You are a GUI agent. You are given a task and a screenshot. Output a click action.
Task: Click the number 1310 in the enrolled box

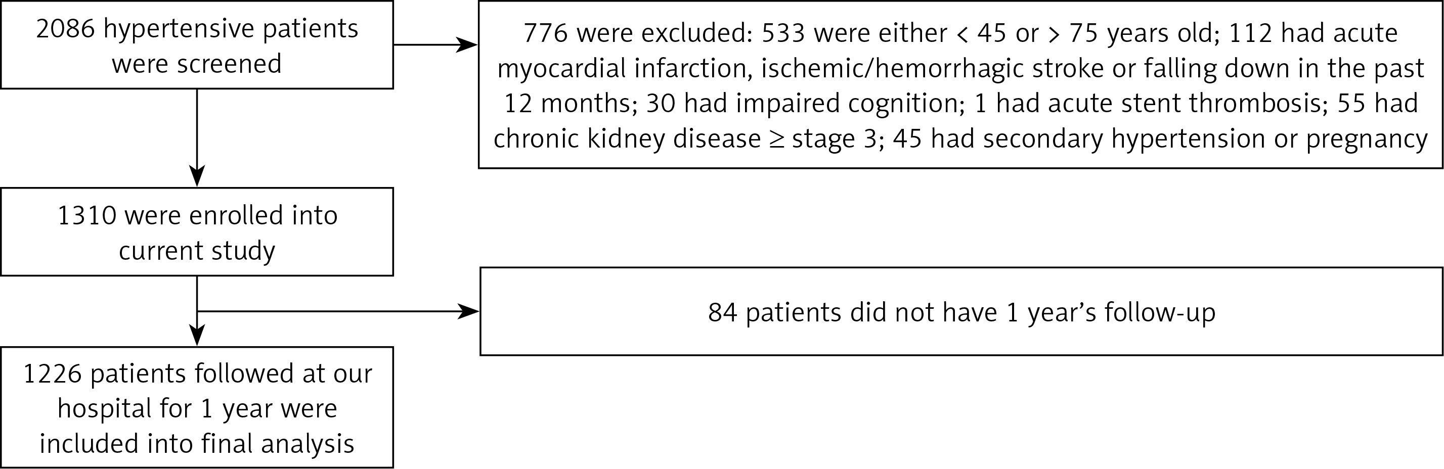click(87, 216)

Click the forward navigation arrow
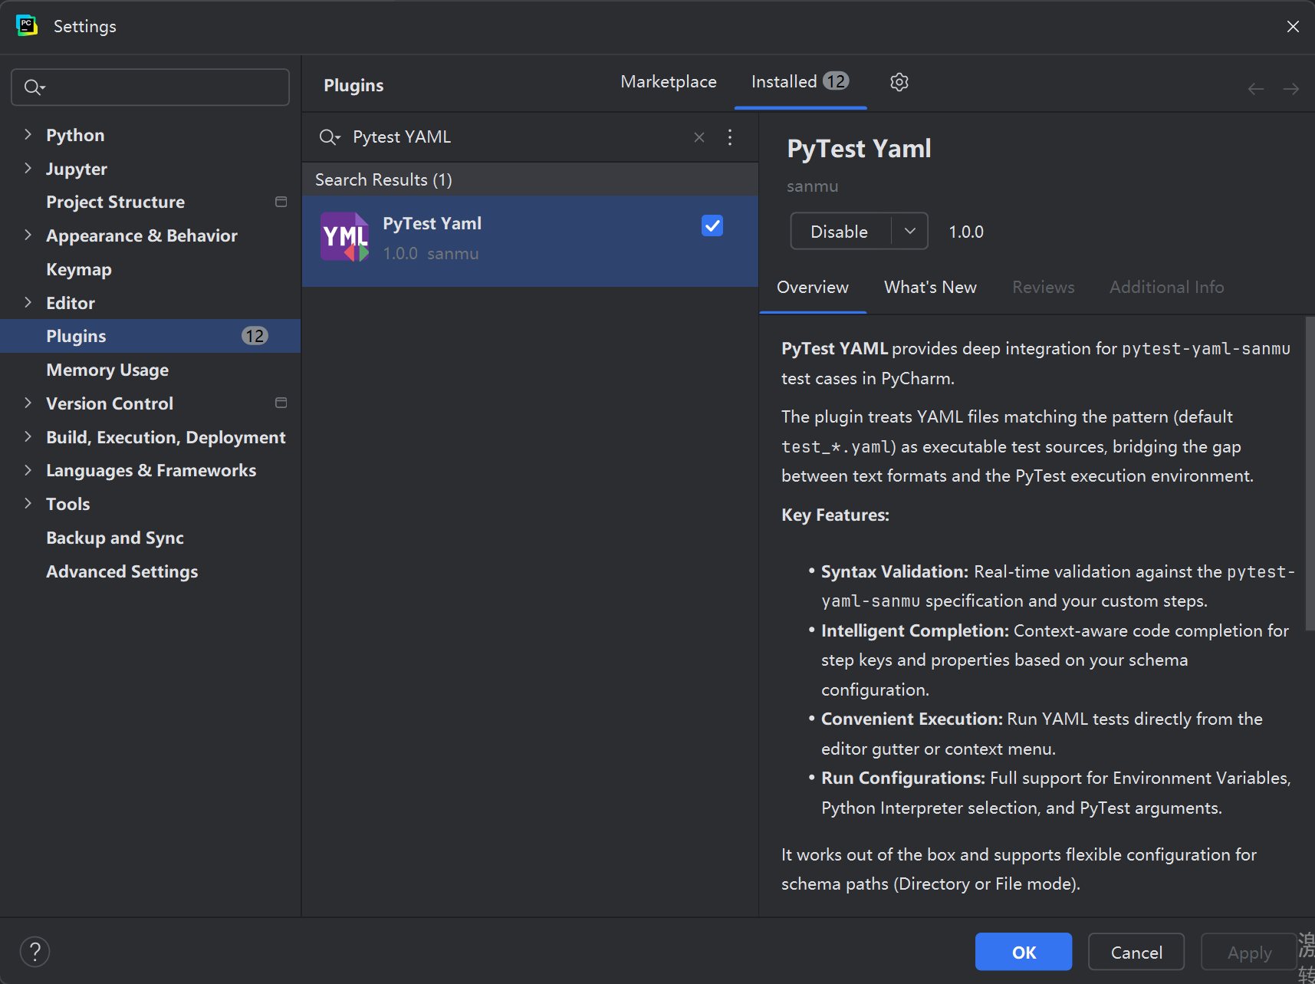[1290, 89]
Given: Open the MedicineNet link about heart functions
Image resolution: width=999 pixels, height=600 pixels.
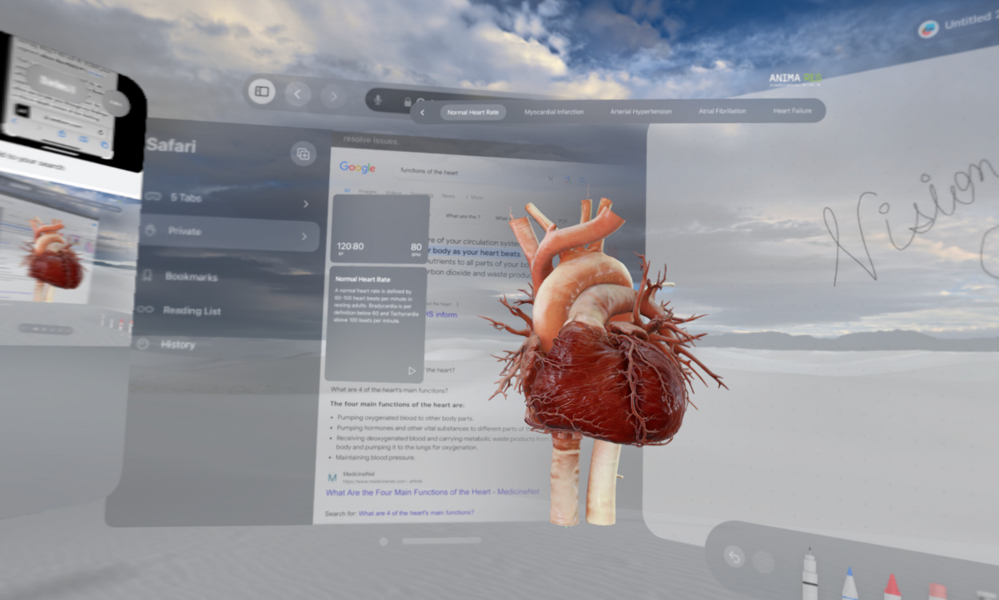Looking at the screenshot, I should pyautogui.click(x=432, y=492).
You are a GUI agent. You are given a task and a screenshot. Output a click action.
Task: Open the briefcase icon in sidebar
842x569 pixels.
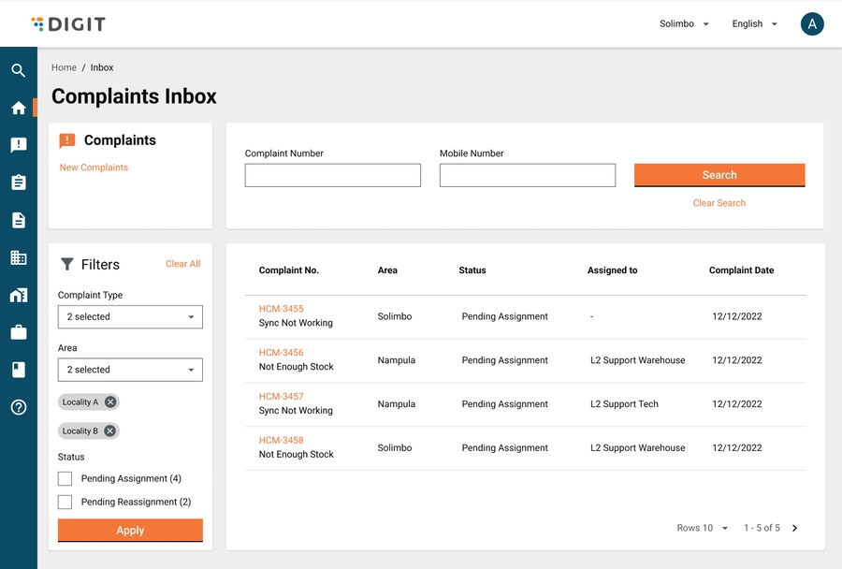pos(18,332)
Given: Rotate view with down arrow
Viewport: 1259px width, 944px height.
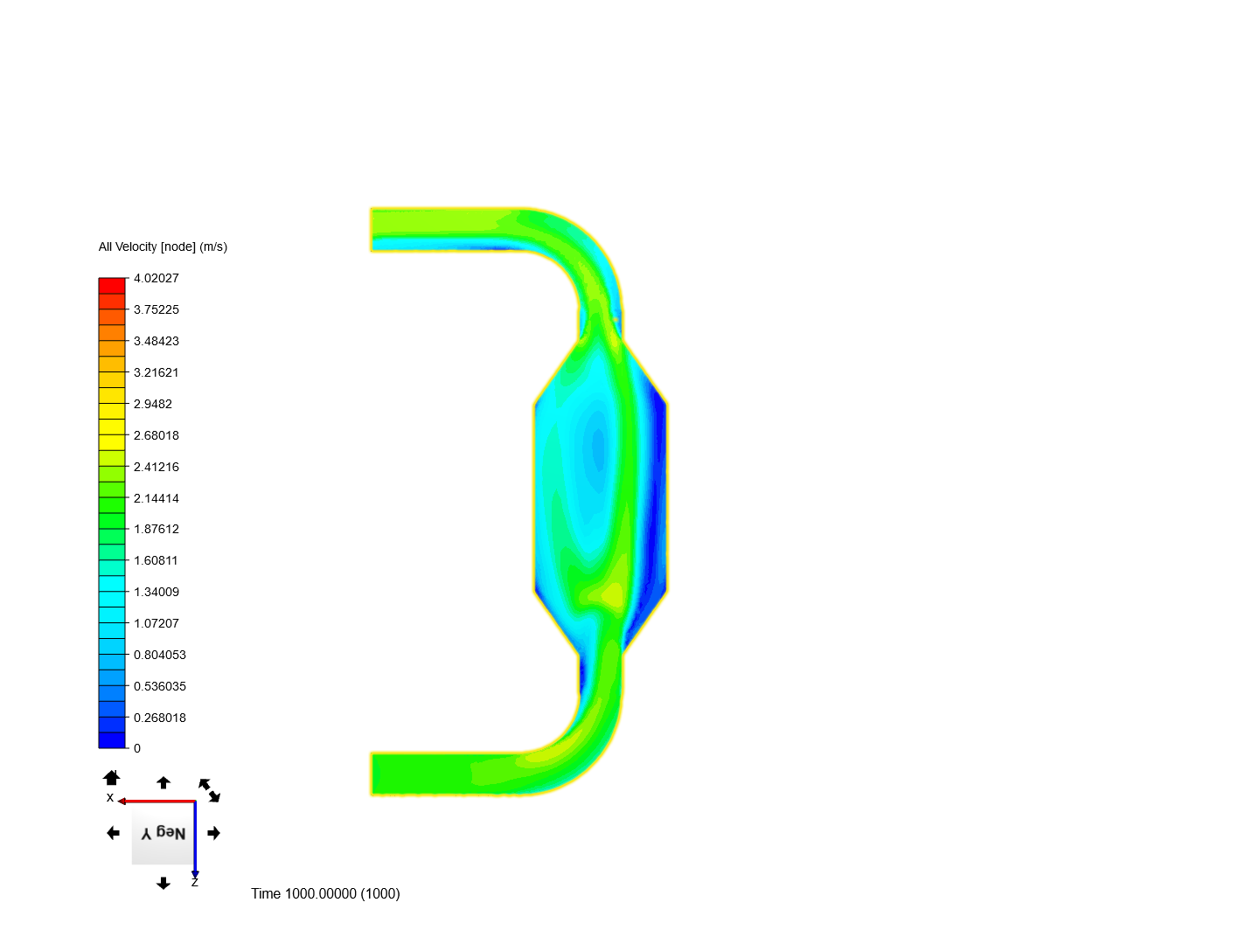Looking at the screenshot, I should click(x=163, y=884).
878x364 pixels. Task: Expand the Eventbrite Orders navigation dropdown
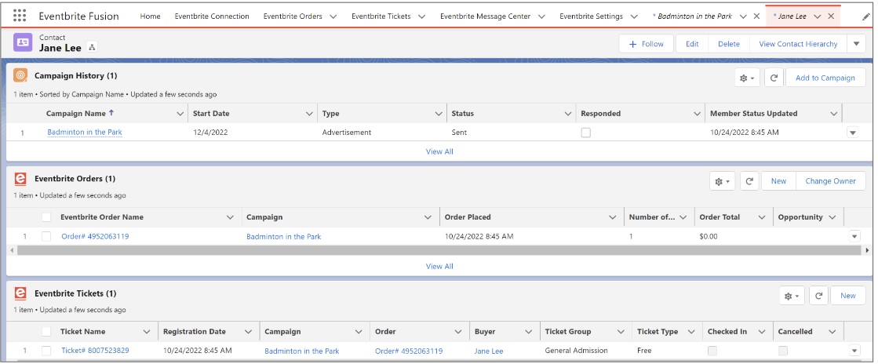[332, 16]
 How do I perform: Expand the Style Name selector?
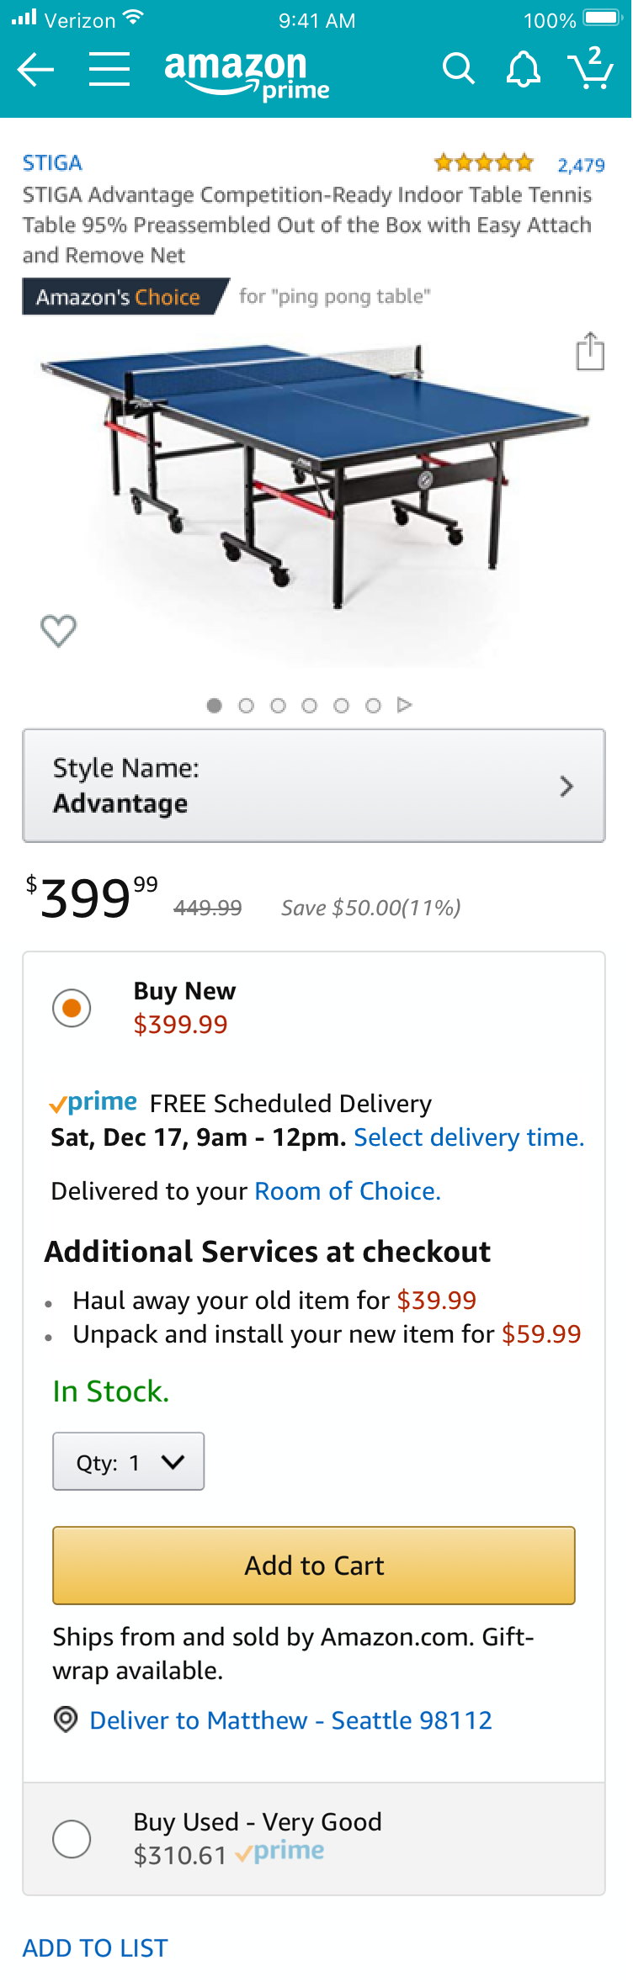pyautogui.click(x=313, y=786)
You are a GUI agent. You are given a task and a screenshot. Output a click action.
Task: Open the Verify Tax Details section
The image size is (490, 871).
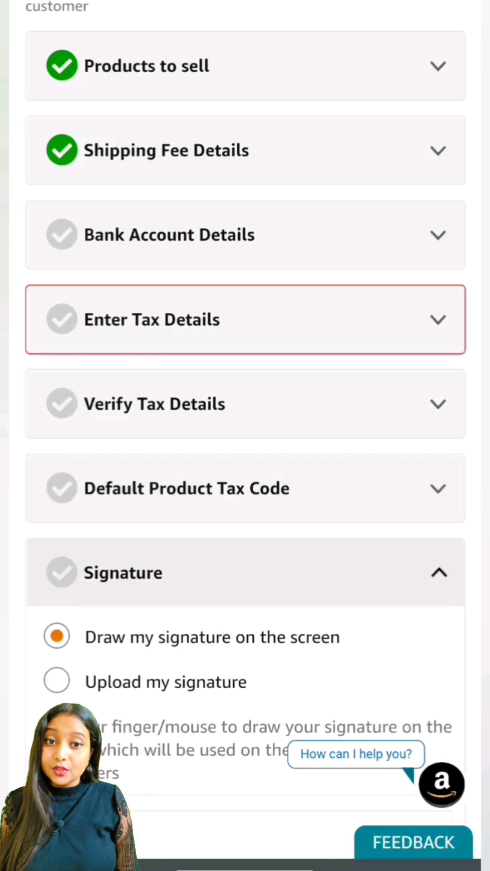pos(245,404)
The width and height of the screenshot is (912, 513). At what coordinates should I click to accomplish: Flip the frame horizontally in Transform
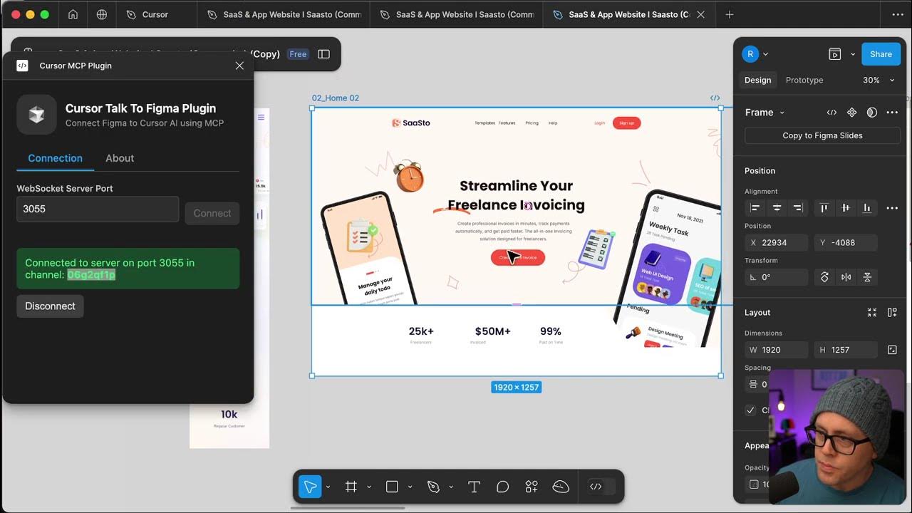(x=846, y=277)
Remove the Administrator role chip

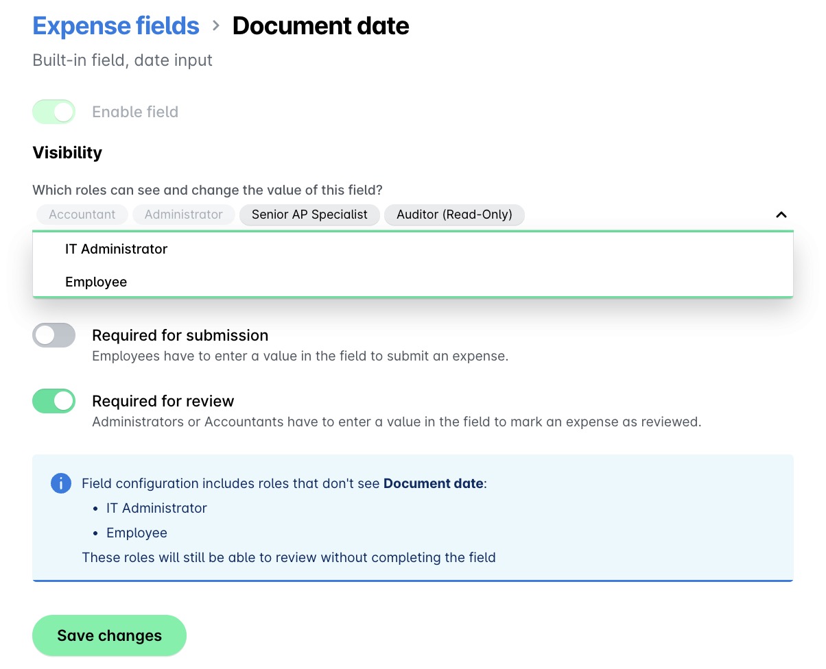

#### What is being asked:
For the records above, count the lines that contain the word "Open" and give only that number.

#### Solution for this problem:
3